(Beginning of EXERCISE INPUTS)

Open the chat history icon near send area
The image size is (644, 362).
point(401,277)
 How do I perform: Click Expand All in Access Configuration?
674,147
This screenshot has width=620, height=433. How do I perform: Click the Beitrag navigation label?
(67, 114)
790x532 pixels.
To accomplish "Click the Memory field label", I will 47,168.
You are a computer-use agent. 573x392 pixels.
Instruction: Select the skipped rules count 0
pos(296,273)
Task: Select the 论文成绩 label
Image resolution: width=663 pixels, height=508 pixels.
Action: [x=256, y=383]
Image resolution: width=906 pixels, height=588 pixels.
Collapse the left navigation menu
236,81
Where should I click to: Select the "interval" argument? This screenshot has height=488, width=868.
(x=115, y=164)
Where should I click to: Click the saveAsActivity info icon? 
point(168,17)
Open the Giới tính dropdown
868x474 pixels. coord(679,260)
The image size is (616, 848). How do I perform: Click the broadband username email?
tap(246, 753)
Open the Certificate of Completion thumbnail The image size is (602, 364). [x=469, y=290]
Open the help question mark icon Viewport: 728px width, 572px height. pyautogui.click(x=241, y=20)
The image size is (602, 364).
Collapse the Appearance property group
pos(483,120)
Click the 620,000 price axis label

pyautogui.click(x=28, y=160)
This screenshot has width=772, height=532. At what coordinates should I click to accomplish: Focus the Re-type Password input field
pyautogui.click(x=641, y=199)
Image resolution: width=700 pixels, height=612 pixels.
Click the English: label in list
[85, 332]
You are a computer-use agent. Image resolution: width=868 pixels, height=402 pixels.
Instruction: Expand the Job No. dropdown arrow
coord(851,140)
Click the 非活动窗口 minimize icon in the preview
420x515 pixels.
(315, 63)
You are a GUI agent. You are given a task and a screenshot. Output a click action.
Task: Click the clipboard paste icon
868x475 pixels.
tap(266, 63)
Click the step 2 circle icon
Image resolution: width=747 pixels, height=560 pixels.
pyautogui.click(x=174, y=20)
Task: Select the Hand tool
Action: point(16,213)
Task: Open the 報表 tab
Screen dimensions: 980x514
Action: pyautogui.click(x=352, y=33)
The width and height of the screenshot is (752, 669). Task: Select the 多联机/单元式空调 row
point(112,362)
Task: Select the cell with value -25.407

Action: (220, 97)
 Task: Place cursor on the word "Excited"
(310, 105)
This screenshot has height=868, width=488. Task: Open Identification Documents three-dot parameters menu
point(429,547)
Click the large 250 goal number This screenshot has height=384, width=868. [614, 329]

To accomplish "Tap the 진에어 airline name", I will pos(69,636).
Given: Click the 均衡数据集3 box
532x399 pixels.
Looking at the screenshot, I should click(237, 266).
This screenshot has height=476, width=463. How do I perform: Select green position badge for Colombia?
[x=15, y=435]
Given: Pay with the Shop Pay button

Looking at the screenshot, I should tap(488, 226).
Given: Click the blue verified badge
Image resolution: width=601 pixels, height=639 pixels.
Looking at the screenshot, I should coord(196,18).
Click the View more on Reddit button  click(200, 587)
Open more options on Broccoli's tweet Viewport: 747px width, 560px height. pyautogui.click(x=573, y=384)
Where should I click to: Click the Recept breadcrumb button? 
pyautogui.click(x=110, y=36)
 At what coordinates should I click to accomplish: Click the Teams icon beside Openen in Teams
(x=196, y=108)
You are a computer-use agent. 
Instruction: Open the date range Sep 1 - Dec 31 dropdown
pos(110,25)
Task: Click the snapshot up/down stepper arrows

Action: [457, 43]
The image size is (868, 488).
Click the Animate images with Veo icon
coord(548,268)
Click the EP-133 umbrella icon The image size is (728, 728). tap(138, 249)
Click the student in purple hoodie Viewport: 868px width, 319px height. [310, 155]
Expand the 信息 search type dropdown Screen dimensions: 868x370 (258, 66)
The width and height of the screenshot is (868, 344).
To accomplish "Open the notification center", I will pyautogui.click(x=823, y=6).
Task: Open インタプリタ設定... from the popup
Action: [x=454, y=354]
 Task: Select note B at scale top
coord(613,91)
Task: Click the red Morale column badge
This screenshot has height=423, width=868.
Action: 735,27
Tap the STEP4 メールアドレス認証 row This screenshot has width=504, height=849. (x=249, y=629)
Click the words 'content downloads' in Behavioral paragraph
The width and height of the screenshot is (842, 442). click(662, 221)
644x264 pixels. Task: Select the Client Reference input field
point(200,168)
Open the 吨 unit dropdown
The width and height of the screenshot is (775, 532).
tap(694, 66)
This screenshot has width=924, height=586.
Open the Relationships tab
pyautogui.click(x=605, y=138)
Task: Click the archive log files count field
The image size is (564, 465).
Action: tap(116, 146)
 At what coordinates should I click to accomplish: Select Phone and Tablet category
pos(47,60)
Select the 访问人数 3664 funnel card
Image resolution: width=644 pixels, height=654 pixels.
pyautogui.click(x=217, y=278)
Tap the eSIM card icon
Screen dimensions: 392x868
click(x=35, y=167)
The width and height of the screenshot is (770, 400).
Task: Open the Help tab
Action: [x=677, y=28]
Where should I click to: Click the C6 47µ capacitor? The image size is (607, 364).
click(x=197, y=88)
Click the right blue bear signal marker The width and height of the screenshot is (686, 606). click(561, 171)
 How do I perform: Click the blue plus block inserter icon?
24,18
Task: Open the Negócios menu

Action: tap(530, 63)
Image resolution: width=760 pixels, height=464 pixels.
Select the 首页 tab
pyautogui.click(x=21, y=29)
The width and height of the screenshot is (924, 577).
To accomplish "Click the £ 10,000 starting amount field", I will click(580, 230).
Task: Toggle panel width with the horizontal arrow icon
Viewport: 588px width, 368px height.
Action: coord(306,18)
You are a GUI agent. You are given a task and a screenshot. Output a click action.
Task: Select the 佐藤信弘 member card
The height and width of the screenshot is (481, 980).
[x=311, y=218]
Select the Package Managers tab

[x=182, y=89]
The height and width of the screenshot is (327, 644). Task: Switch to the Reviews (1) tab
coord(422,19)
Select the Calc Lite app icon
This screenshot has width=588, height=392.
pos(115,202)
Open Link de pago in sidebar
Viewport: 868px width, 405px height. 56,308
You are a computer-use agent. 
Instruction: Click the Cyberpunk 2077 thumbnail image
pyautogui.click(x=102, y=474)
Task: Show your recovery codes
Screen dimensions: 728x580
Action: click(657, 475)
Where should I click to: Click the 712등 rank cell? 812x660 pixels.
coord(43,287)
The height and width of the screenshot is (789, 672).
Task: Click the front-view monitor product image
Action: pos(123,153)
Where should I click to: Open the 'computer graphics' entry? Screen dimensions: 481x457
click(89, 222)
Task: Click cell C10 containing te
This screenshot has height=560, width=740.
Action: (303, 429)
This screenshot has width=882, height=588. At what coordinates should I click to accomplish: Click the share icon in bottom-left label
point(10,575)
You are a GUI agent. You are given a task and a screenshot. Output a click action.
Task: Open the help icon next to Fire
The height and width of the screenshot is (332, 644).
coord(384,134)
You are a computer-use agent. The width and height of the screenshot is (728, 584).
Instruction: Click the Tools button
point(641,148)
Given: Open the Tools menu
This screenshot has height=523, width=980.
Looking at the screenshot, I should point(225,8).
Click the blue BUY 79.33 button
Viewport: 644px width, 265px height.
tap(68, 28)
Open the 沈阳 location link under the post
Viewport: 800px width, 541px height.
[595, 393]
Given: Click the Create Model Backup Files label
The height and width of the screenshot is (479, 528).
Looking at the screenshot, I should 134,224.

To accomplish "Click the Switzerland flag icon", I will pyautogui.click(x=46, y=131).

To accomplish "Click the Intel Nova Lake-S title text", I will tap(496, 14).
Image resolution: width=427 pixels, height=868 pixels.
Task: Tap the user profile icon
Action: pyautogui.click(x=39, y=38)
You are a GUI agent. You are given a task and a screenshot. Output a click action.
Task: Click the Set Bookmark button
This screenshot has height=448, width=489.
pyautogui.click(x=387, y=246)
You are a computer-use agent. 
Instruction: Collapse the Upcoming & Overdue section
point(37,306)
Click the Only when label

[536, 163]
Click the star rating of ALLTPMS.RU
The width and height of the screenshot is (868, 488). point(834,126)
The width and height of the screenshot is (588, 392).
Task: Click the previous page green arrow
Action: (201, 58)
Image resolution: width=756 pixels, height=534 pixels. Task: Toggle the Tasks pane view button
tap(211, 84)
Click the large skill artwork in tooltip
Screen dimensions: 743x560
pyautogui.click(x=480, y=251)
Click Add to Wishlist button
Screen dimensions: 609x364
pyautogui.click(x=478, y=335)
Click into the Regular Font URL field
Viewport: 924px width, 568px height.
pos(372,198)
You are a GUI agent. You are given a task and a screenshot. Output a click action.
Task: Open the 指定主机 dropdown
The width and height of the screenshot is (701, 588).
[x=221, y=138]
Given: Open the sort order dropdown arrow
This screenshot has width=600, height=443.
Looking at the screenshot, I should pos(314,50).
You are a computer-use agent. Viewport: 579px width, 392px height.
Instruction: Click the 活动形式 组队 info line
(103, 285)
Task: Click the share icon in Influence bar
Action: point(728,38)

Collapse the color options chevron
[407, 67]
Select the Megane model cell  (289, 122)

(End of EXERCISE INPUTS)

**WHAT IS BEING ASKED**
Pick out, from the lines above, every one that contains the string "more".

**EXPECTED OUTPUT**
Click the View more on Reddit button  click(200, 587)
Open more options on Broccoli's tweet Viewport: 747px width, 560px height. pyautogui.click(x=573, y=384)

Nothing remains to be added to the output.